Ver Capital has reached a first close on its Italy-focused private debt investment vehicle.
The firm has hit €50 million for the Ver Capital Credit Partner Italia V platform, which it hopes will raise €150 million overall. It has a hard-cap of €200 million and a second close is scheduled for November.
The fund targets investments in the senior secured space and is interested in the Italian mid-to-large sector specifically targeting companies with a revenue of between €80 million and €300 million. The fund is sector agnostic and has a target IRR of 7 percent.
Ticket sizes are between €5 million and €7 million and the fund invests in a number of instruments including loans and minibonds. Loan sizes range between five and seven years and the fund has to be fully invested within nine years. The breakdown of the investments are 80 percent in the primary market and 20 percent in secondary, although there is flexibility of commitments to the secondary market.
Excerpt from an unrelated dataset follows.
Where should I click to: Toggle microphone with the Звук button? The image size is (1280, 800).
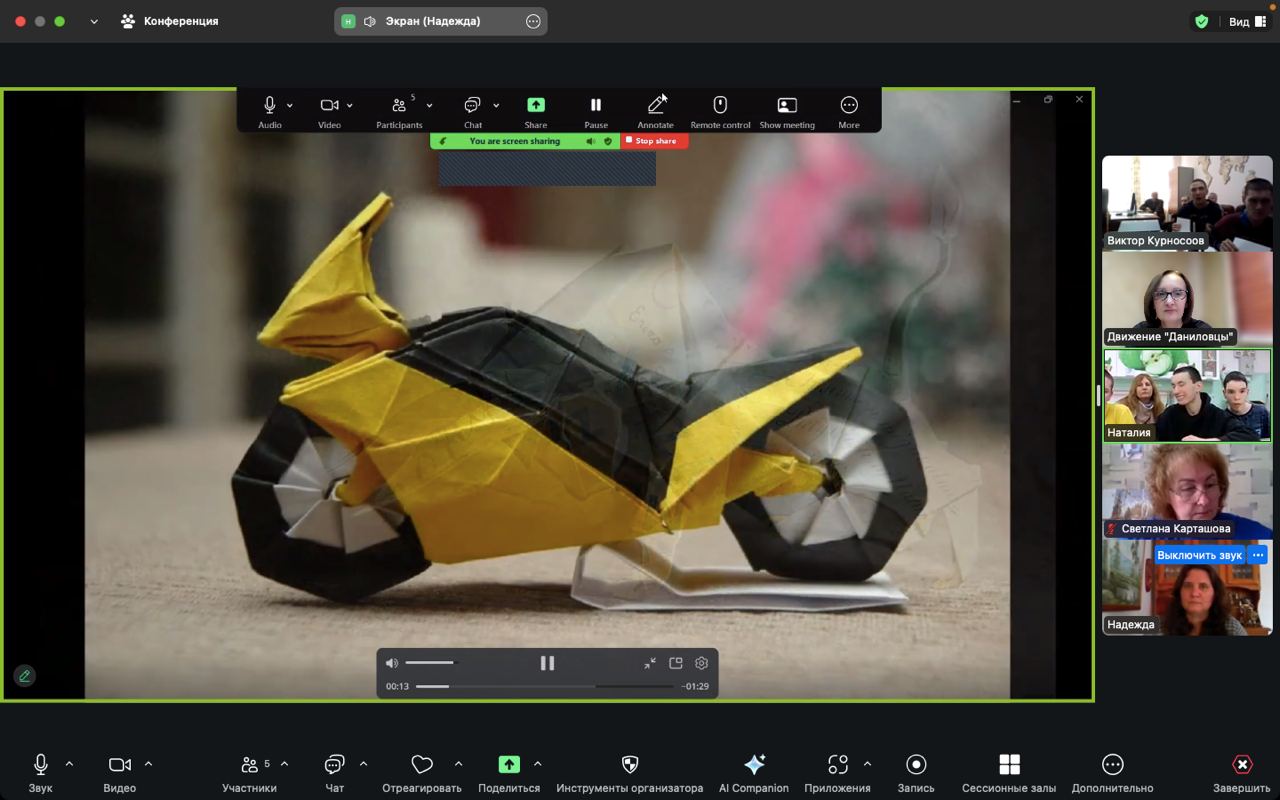(x=41, y=765)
Overall, the firm is aiming to include 30 companies in its portfolio. A notable investor in the fund is the Fondo Italiano d’Investimento, an Italian fund of funds supported by the national government.
Francesco Francini, partner at Ver Capital, told PDI that the flexibility of the fund’s instruments gives it the edge over banks when financing companies. And the growth of the private debt fund is being driven by two factors, Francini outlined. He said that “companies are looking to different sources of financing than from traditional banks” and that insurance companies and pension funds continue their search for yield and look to private debt as rates for government bonds drop close to 0 percent.
Ver Capital was established in 2006 and has deployed more than €500 million since its creation.